Mostly we watched the parade - it was very Norman Rockwell traditional with local pick up bands playing as they rode sitting down on folding chairs in flatbed trucks covered with crepe paper streamers, all the other floats were home made, and there was a single WWII vet in his Navy officer's uniform riding on the trunk lid of an open convertible to start the parade.  It was all red, white, and blue except for the local dairy that handed out Holstein colored ballons from its float.  The red and yellow villages' firetrucks were there, all blasting their airhorns.  (I wondered at the time what would have happened if someone in the vicinity had a fire.)  There were even a couple of groups touting local political causes marching in a ragtag formation in matching day glow orange T-shirts (STOP the NORTH PASS).  There were families on bikes dressed in costumes.  I especially liked the float comprised of women of a certain age dressed with accents of leopard such as hats, scarfs, tops, etc. and, no, I have no clue what that was all about, but they were having a great time.  This was all accompanied by the Mayor of Franconia doing loudspeaker play by play of the parade from the steps of the City Hall Building.  (NEXT, WE HAVE THE BERLIN JAZZ BAND - BE AT THEIR CONCERT IN BETHLEHEM NEXT SUNDAY AT THE GAZEBO)  This was a quintessential Independence Day Celebration, and it was more fun than I imagined such a small town affair would be. 

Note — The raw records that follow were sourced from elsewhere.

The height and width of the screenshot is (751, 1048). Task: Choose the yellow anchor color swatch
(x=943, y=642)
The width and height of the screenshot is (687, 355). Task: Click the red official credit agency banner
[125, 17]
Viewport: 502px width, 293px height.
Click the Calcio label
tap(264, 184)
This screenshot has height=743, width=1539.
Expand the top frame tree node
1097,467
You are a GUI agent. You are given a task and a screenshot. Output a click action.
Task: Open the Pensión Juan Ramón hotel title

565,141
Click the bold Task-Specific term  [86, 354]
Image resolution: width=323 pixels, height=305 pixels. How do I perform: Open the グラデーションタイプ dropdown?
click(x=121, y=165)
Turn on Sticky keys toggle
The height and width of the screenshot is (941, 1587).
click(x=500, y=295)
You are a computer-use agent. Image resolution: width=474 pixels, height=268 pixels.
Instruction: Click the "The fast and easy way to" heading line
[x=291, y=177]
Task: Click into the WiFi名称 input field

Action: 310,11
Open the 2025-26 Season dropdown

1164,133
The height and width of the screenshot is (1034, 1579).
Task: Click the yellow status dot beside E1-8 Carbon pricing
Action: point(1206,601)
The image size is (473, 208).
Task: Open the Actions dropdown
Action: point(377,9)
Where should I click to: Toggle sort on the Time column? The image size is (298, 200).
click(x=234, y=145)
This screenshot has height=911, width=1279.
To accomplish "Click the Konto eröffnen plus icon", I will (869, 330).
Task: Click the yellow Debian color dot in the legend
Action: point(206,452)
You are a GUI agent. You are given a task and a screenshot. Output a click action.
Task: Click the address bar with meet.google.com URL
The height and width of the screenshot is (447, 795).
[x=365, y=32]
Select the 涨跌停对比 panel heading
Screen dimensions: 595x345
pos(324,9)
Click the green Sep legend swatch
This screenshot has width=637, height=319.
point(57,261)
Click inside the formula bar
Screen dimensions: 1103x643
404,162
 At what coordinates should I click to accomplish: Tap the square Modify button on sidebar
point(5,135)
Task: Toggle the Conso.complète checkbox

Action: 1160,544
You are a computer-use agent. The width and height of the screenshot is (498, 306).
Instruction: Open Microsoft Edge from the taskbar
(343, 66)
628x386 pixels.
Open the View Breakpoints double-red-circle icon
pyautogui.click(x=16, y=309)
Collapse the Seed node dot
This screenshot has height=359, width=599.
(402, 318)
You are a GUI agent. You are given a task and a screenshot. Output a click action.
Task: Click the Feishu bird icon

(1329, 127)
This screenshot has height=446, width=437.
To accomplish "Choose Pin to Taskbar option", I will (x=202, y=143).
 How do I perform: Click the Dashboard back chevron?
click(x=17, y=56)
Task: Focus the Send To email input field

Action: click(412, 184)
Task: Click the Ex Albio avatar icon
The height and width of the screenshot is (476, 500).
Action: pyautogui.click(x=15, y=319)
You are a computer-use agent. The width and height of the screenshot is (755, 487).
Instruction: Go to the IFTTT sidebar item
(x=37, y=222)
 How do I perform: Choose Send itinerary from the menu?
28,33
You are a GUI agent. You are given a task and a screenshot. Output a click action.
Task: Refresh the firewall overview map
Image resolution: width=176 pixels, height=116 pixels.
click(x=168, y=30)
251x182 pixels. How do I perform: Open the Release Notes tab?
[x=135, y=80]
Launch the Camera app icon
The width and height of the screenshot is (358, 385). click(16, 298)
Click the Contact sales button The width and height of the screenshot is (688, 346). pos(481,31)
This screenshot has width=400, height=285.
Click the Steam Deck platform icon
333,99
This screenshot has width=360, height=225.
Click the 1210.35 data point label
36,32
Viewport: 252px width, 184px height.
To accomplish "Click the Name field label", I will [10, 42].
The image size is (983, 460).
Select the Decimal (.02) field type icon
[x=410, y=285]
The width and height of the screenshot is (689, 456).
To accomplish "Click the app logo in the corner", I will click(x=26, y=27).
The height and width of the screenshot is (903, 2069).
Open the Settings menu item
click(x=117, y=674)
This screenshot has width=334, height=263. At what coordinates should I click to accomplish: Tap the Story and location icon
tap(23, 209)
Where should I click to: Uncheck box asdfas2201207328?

That's about it.  We have really been homebodies since we got here.  First, and foremost, I'm trying to let my foot recover.  I stressed it to the maximum in New York, and it needs to rest.  Second, we went someplace for 30 days straight, and I was ready to just stay home and relax.  Relaxing is what this place is, and it is wonderful for SLEEPING.  It's silent, and it's cool.  I don't have to listen to white noise here to be able to get to sleep.   There is lots to so and see around here, but I'm just not ready to start touring yet.  As we all know, that won't last, and I'll be regaling you with New England sights, historical lore, and stories soon.  Adios from New Hampshire.  I'm afraid that's as close as I'm going to get to Mexican food for quite some time.